* [The task]: Leave out every picture, and return exactly the lines from the line containing "This screenshot has width=644, height=647." through the end of the records below, both inclusive.

··· Records for processing

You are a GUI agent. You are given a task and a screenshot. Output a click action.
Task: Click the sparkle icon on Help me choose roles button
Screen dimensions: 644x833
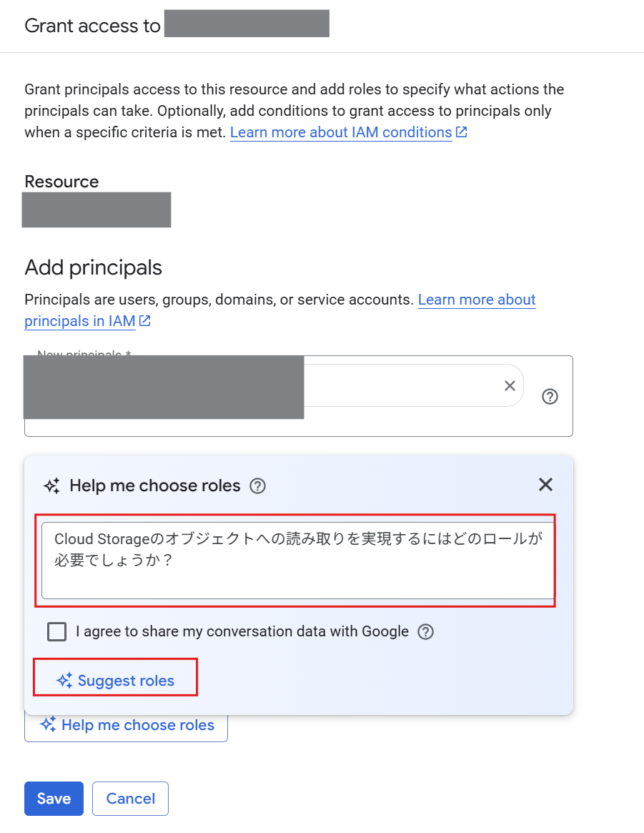pos(48,724)
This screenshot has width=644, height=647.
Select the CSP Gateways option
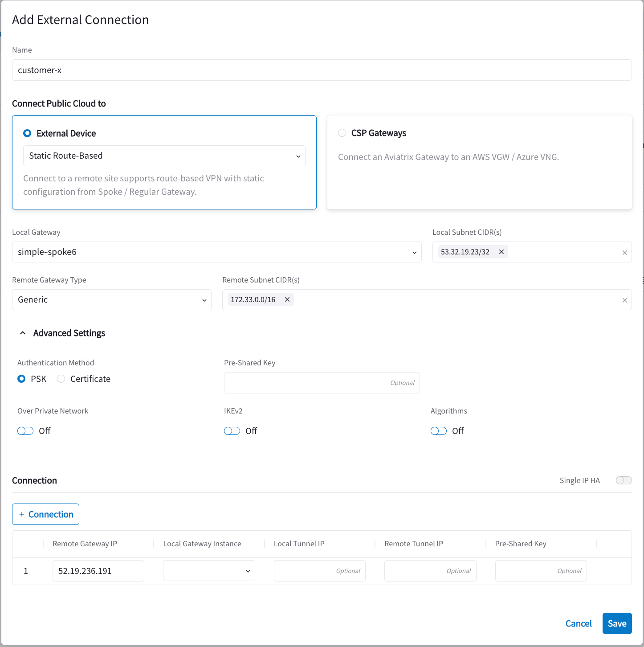pos(342,133)
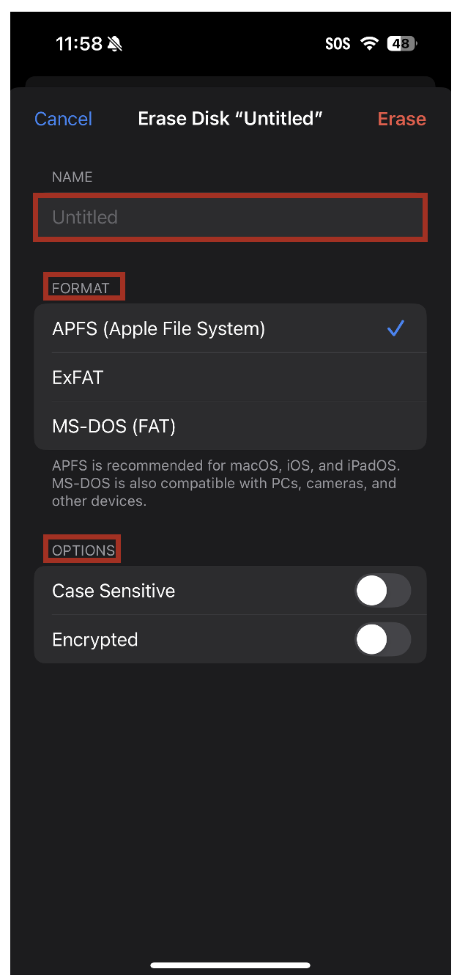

······

* [Task output]:
This screenshot has width=644, height=647.
Select the CSP Gateways option
pos(342,133)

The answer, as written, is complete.